- Exercise
Could you rewrite the lines as a numbered list, starting with the line that contains "Where should I" and going on through the end of the items, skipping blank lines and leaving out the pictures?

* Begin Material for this task *

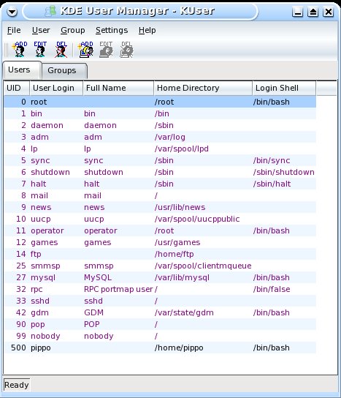The height and width of the screenshot is (398, 341).
Task: Open the Group menu
Action: pyautogui.click(x=73, y=30)
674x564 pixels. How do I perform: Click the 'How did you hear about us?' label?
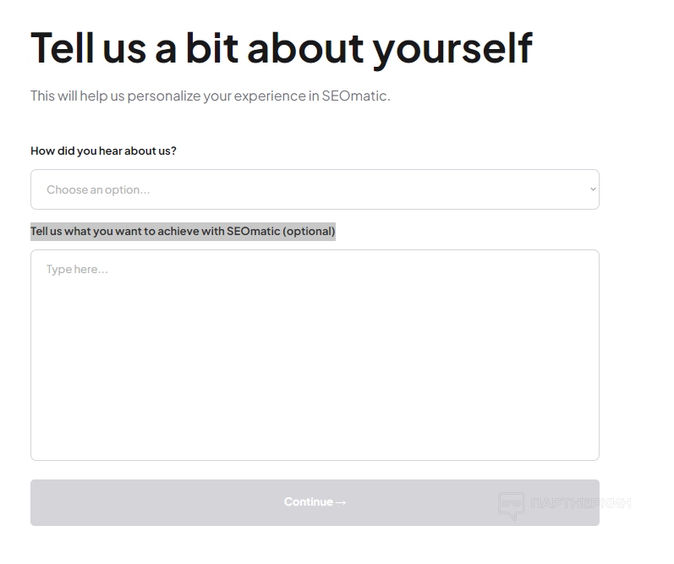coord(103,151)
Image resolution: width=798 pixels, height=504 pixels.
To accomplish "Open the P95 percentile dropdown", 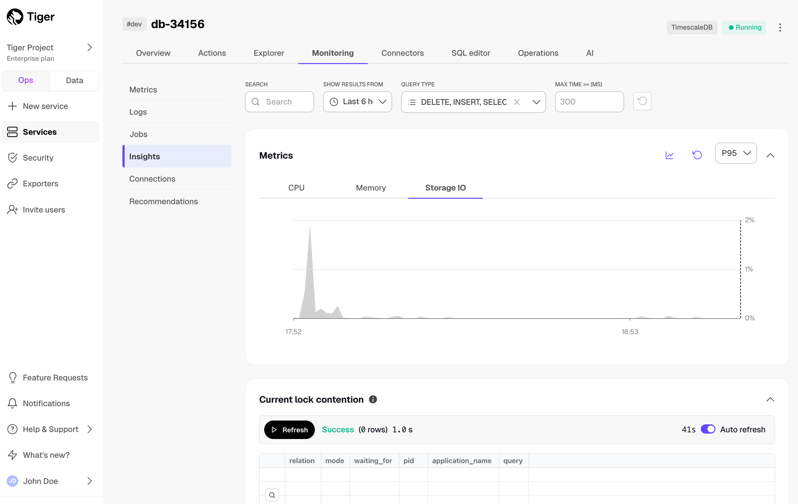I will (736, 153).
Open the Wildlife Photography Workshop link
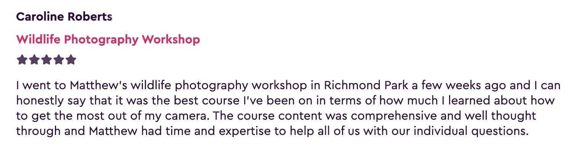 pos(108,40)
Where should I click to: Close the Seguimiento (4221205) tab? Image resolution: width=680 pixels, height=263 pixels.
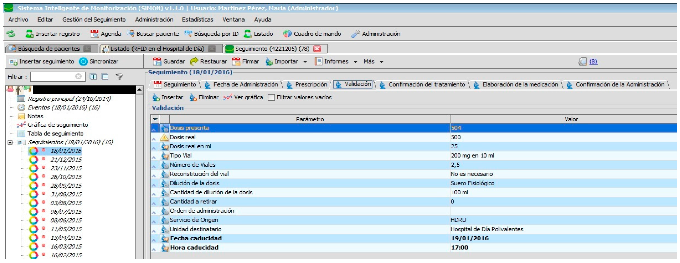click(x=317, y=49)
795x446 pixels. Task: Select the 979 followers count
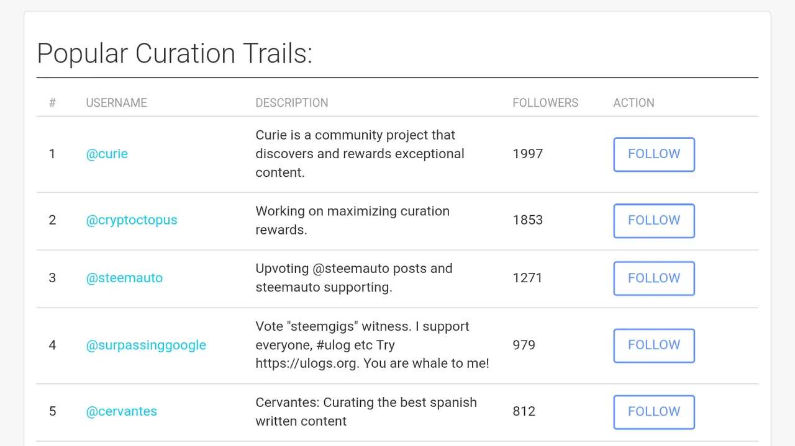(524, 345)
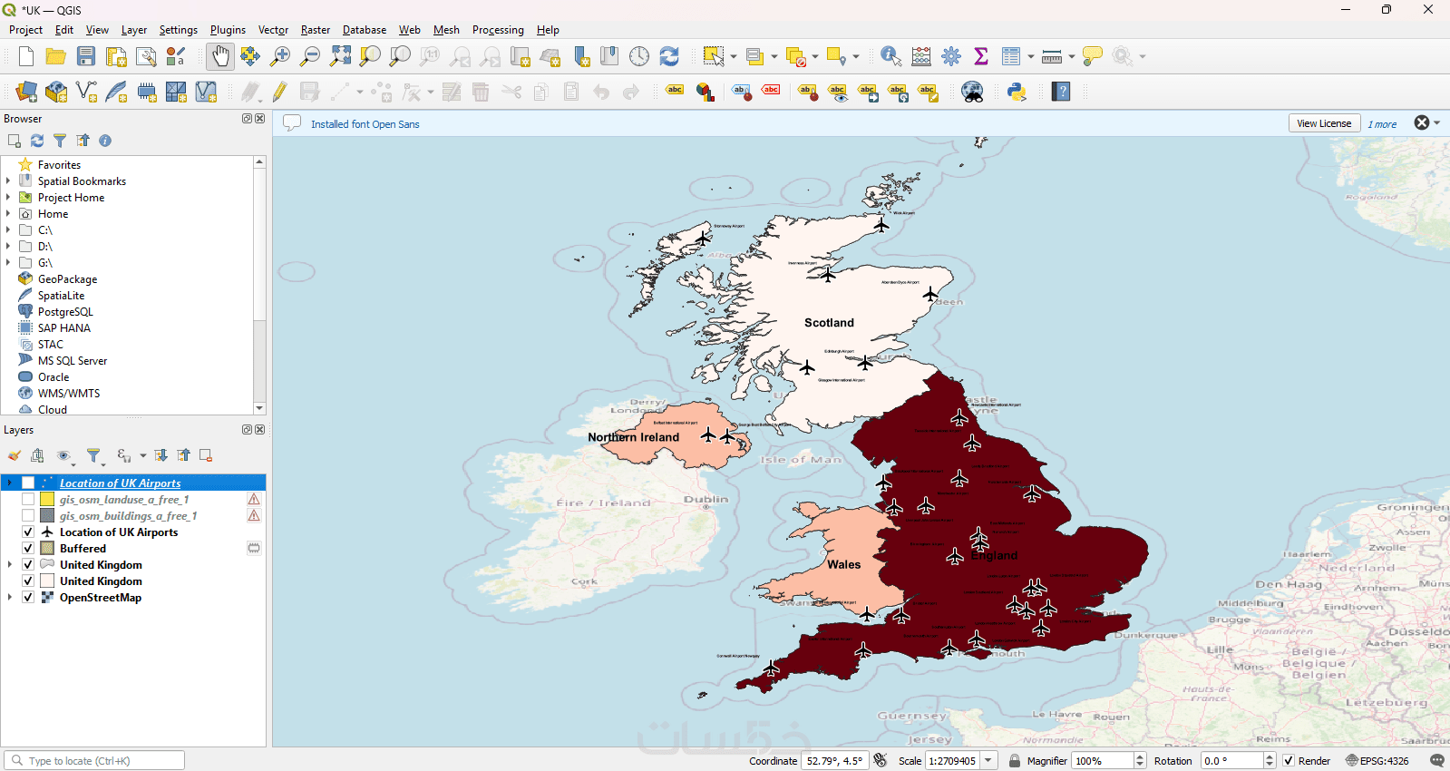Expand the OpenStreetMap layer entry

tap(9, 598)
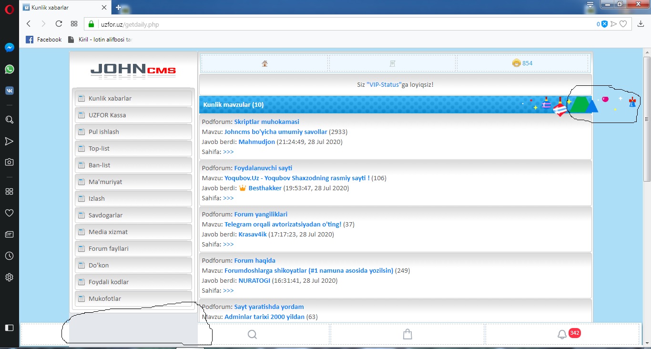
Task: Click the VIP-Status link
Action: [x=384, y=84]
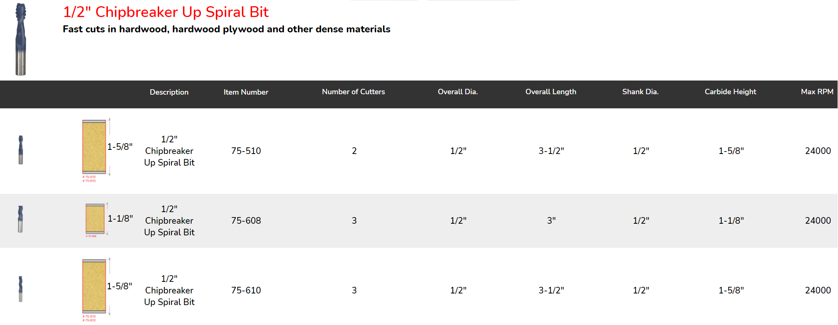
Task: Click the large router bit image beside the title
Action: [21, 39]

* End Material for this task *

- Result for this exercise
1. Where should I click to: Close the Seguimiento (4221205) tab? Image resolution: width=680 pixels, height=263 pixels.
2. click(x=317, y=49)
3. 795x446 pixels. Task: Select the 979 followers count
4. (524, 345)
5. Expand the OpenStreetMap layer entry
6. tap(9, 598)
7. Task: Click the VIP-Status link
8. Action: [x=384, y=84]
9. Task: Click the large router bit image beside the title
10. Action: [21, 39]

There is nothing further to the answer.